The metric appears across nearly every modern visual recognition pipeline. It defines the matching criterion in benchmarks such as PASCAL VOC, Microsoft COCO, Cityscapes, and KITTI. It serves as the suppression criterion inside non-maximum suppression. It is the basis of a large family of regression losses used to train object detectors, including IoU loss, GIoU, DIoU, CIoU, SIoU, EIoU, and Wise-IoU. The same quantity is also used outside vision, for example in document deduplication, set similarity in databases, and ecological community comparison, which was the original setting in which Paul Jaccard introduced the index in 1901.[^jaccard1901]
For two finite sets $A$ and $B$, the Jaccard index is defined as
$$J(A, B) = \frac{|A \cap B|}{|A \cup B|} = \frac{|A \cap B|}{|A| + |B| - |A \cap B|}.$$
The value satisfies $0 \leq J(A, B) \leq 1$, with $J(A, B) = 1$ if and only if $A = B$ (and both are non-empty), and $J(A, B) = 0$ when $A \cap B = \emptyset$. By convention $J(\emptyset, \emptyset) = 1$.[^jaccard_wiki]

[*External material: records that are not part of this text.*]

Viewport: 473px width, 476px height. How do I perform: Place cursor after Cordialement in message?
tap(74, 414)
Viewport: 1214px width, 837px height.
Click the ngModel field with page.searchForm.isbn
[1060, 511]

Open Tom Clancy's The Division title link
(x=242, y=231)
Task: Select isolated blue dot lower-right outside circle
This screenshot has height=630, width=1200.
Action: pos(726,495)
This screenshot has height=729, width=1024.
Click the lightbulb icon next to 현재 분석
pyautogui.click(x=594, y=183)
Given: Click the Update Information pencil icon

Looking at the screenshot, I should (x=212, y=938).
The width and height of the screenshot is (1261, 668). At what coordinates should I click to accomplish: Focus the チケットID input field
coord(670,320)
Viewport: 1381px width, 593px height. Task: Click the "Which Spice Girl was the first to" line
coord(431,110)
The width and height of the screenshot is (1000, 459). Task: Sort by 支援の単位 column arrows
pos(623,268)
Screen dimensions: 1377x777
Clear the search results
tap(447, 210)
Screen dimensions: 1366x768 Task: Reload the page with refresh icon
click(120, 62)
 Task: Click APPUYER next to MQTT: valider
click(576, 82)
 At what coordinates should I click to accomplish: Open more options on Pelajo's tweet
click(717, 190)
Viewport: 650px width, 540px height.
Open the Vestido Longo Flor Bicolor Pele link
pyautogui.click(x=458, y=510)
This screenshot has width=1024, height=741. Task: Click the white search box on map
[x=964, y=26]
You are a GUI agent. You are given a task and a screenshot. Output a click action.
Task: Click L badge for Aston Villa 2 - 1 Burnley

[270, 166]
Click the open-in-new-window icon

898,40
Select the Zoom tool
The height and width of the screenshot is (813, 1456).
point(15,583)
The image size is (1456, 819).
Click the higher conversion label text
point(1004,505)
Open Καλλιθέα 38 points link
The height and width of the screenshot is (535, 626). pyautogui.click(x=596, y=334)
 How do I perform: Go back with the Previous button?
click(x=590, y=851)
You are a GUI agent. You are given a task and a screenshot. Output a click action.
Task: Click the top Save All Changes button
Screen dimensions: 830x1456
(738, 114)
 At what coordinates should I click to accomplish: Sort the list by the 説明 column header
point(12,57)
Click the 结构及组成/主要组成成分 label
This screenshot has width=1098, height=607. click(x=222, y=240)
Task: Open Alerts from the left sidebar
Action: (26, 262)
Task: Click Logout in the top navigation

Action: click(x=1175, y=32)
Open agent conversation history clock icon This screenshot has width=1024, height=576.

In object detection, $A$ and $B$ are typically axis-aligned rectangles in image coordinates. Letting $A = (x_1^A, y_1^A, x_2^A, y_2^A)$ and $B = (x_1^B, y_1^B, x_2^B, y_2^B)$ denote the top-left and bottom-right corners, the intersection is itself a rectangle with corners
$$x_1^I = \max(x_1^A, x_1^B), \quad y_1^I = \max(y_1^A, y_1^B),$$
$$x_2^I = \min(x_2^A, x_2^B), \quad y_2^I = \min(y_2^A, y_2^B).$$
If $x_2^I > x_1^I$ and $y_2^I > y_1^I$, the intersection area is $(x_2^I - x_1^I)(y_2^I - y_1^I)$; otherwise it is zero. The IoU is then
$$\text{IoU}(A, B) = \frac{\text{Area}(A \cap B)}{\text{Area}(A) + \text{Area}(B) - \text{Area}(A \cap B)}.$$
For binary segmentation, $A$ and $B$ are sets of foreground pixels. With true positives $TP$, false positives $FP$, and false negatives $FN$ counted at the pixel level,
$$\text{IoU} = \frac{TP}{TP + FP + FN}.$$
This is the form used in PASCAL VOC's segmentation evaluation and in Cityscapes' per-class IoU.[^pascal_voc_2010][^cityscapes]
IoU answers a single question: of all the area covered by the prediction and the ground truth combined, how much do they share? Two boxes that overlap completely score 1. Two boxes that touch at a single edge score 0. A prediction that is twice as large as the ground truth and fully contains it scores 0.5, because the union is twice the intersection. The same logic applies to pixel masks: doubling the prediction's footprint while keeping the same true positive area halves the IoU.
A useful property is that IoU is symmetric: $\text{IoU}(A, B) = \text{IoU}(B, A)$. It is also scale-aware in a relative sense. Shifting both boxes by a few pixels has a much larger effect when the boxes are small than when they are large, so a 5-pixel error on a 20-pixel-wide pedestrian penalises an IoU score far more than the same error on a 200-pixel-wide bus.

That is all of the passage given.